"Não somos um pedaço de gelo. Somos uma população orgulhosa de 57 mil pessoas, que trabalha todos os dias como bons cidadãos globais, respeitando plenamente todos os nossos aliados".
O primeiro-ministro da Groenlândia, Jens-Frederik Nielsen, pediu aos países da Otan, a aliança militar ocidental, que se unam na defesa do direito internacional, rebatendo as declarações mais recentes do presidente dos Estados Unidos, Donald Trump, sobre a ilha ártica. As informações são da CNN Brasil.
Trump expressou sua frustração com a relutância da Otan em se envolver na guerra contra o Irã, que ele iniciou com Israel, afirmando em uma publicação nas redes sociais que a aliança militar não estava presente quando necessário e não estaria “se precisarmos dela novamente”.
“Lembrem-se da Groenlândia, aquele grande pedaço de gelo mal administrado”, comentou o presidente americano em seguida.
Nielsen criticou a fala de Trump em entrevista à Reuters: “Não somos um pedaço de gelo. Somos uma população orgulhosa de 57 mil pessoas, que trabalha todos os dias como bons cidadãos globais, respeitando plenamente todos os nossos aliados”.
Ele destacou a importância de manter a ordem geopolítica pós-guerra, incluindo a aliança de defesa da Otan e o direito internacional respeitado globalmente.
“Essas coisas estão sendo desafiadas agora, e acho que todos os aliados devem se unir para tentar mantê-las. Espero que isso aconteça”, pontuou.
Os aliados da Otan já estavam se mobilizando no início deste ano para encontrar maneiras de manter a aliança unida, depois que Trump retomou a pressão para tomar a Groenlândia da Dinamarca, que também integra a aliança.
Em janeiro, a Casa Branca afirmou que Trump estava considerando o uso da força militar na ilha, o que levou a Alemanha, a França e outras nações europeias a enviarem pequenos contingentes de tropas para a região, em uma mensagem de solidariedade e dissuasão.
O presidente americano recuou posteriormente, após conversas com Mark Rutte, secretário-geral da Otan, afirmando que “a estrutura de um futuro acordo” havia sido formada.
Porém, as críticas mais recentes foram feitas após uma nova reunião com Rutte na quarta-feira (8).

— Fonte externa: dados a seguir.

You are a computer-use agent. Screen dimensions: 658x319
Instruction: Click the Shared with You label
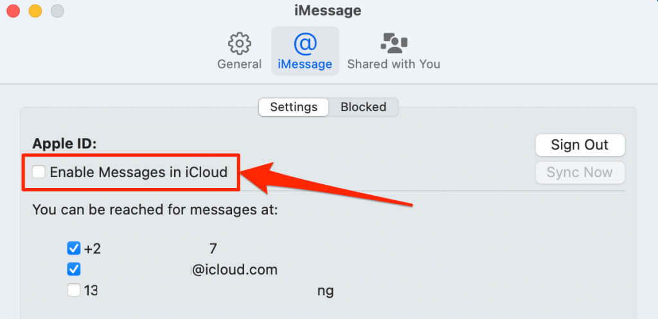[x=394, y=64]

A Groenlândia, a Dinamarca e os Estados Unidos iniciaram negociações diplomáticas no final de janeiro, e Nielsen afirmou que elas ainda estão em andamento, com mais reuniões agendadas.
Trump e seus apoiadores afirmam que os EUA precisam da Groenlândia para repelir as ameaças da Rússia e da China no Ártico e que a Dinamarca não pode garantir sua segurança.
Os Estados Unidos já possuem uma base na ilha e poderiam expandir sua presença lá, conforme um tratado de 1951.
“Seria estranho, quando todas as partes querem discutir uma maior cooperação em defesa, não levar em consideração esse acordo (de 1951)”, disse Nielsen, recusando-se a entrar em detalhes sobre o que estava sendo discutido nas negociações.
Apesar das negociações, o premiê deixou claro que não acreditava que Trump tivesse abandonado suas ambições em relação à ilha: “Não consigo ver que seu desejo de assumir o controle da Groenlândia tenha sido descartado”, afirmou.